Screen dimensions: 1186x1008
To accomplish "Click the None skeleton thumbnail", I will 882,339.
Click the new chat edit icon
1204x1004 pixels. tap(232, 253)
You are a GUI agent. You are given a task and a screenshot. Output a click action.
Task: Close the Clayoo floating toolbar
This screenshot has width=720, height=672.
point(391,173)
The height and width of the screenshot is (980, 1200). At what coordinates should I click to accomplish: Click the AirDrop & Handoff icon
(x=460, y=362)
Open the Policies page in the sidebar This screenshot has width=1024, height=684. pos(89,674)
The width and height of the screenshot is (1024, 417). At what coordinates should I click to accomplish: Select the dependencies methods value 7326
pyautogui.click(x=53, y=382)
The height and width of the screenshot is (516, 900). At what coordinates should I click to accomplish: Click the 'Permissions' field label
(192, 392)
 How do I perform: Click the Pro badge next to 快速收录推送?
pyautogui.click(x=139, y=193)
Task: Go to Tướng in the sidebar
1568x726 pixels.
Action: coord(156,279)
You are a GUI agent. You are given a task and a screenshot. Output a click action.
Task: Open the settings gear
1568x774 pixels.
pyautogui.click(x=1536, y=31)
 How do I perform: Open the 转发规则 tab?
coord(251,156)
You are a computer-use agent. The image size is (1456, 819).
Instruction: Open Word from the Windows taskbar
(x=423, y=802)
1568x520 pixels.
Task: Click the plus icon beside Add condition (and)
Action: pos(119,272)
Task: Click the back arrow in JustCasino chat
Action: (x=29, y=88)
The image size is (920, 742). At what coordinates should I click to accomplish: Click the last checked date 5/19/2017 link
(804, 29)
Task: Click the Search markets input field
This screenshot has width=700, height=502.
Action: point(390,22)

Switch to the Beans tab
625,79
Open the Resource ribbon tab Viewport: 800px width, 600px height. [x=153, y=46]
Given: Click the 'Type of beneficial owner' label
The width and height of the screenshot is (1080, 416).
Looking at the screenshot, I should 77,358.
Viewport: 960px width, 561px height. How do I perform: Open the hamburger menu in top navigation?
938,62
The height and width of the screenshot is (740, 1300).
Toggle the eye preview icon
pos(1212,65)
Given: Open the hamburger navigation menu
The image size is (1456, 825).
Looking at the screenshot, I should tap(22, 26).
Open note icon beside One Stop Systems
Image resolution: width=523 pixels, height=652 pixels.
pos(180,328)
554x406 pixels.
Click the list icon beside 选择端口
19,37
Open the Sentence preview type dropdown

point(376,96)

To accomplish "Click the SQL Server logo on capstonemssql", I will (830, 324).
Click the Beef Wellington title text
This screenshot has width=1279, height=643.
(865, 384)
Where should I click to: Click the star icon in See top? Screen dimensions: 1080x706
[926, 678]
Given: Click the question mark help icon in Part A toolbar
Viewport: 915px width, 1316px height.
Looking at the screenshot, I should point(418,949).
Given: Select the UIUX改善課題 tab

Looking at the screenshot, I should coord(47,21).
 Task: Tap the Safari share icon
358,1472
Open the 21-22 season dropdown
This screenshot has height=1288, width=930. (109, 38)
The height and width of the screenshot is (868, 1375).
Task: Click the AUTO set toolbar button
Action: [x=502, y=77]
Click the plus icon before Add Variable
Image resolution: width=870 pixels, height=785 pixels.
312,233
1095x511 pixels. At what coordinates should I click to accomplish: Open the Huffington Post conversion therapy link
* * * *
▶ [INSTRUCTIONS FOR THE TASK] Your answer must be an exact copy of every record.

▶ [FINAL ANSWER]
Screen dimensions: 1186x1008
To accomplish "Click the None skeleton thumbnail", I will 882,339.
Click the new chat edit icon
1204x1004 pixels. tap(232, 253)
You are a GUI agent. You are given a task and a screenshot. Output a click action.
Task: Close the Clayoo floating toolbar
This screenshot has width=720, height=672.
point(391,173)
The height and width of the screenshot is (980, 1200). At what coordinates should I click to accomplish: Click the AirDrop & Handoff icon
(x=460, y=362)
Open the Policies page in the sidebar This screenshot has width=1024, height=684. pos(89,674)
The width and height of the screenshot is (1024, 417). At what coordinates should I click to accomplish: Select the dependencies methods value 7326
pyautogui.click(x=53, y=382)
The height and width of the screenshot is (516, 900). At what coordinates should I click to accomplish: Click the 'Permissions' field label
(192, 392)
 How do I perform: Click the Pro badge next to 快速收录推送?
pyautogui.click(x=139, y=193)
Task: Go to Tướng in the sidebar
1568x726 pixels.
Action: coord(156,279)
You are a GUI agent. You are given a task and a screenshot. Output a click action.
Task: Open the settings gear
1568x774 pixels.
pyautogui.click(x=1536, y=31)
 How do I perform: Open the 转发规则 tab?
coord(251,156)
You are a computer-use agent. The image size is (1456, 819).
Instruction: Open Word from the Windows taskbar
(x=423, y=802)
1568x520 pixels.
Task: Click the plus icon beside Add condition (and)
Action: pos(119,272)
Task: Click the back arrow in JustCasino chat
Action: (x=29, y=88)
The image size is (920, 742). At what coordinates should I click to accomplish: Click the last checked date 5/19/2017 link
(804, 29)
Task: Click the Search markets input field
This screenshot has width=700, height=502.
Action: point(390,22)

Switch to the Beans tab
625,79
Open the Resource ribbon tab Viewport: 800px width, 600px height. [x=153, y=46]
Given: Click the 'Type of beneficial owner' label
The width and height of the screenshot is (1080, 416).
Looking at the screenshot, I should 77,358.
Viewport: 960px width, 561px height. How do I perform: Open the hamburger menu in top navigation?
938,62
The height and width of the screenshot is (740, 1300).
Toggle the eye preview icon
pos(1212,65)
Given: Open the hamburger navigation menu
The image size is (1456, 825).
Looking at the screenshot, I should tap(22, 26).
Open note icon beside One Stop Systems
Image resolution: width=523 pixels, height=652 pixels.
pos(180,328)
554x406 pixels.
Click the list icon beside 选择端口
19,37
Open the Sentence preview type dropdown

point(376,96)

To accomplish "Click the SQL Server logo on capstonemssql", I will (830, 324).
Click the Beef Wellington title text
This screenshot has width=1279, height=643.
(865, 384)
Where should I click to: Click the star icon in See top? Screen dimensions: 1080x706
[926, 678]
Given: Click the question mark help icon in Part A toolbar
Viewport: 915px width, 1316px height.
Looking at the screenshot, I should point(418,949).
Given: Select the UIUX改善課題 tab

Looking at the screenshot, I should coord(47,21).
 Task: Tap the Safari share icon
358,1472
Open the 21-22 season dropdown
This screenshot has height=1288, width=930. (109, 38)
The height and width of the screenshot is (868, 1375).
Task: Click the AUTO set toolbar button
Action: [x=502, y=77]
Click the plus icon before Add Variable
Image resolution: width=870 pixels, height=785 pixels.
312,233
1095x511 pixels. At what coordinates should I click to accomplish: Open the Huffington Post conversion therapy link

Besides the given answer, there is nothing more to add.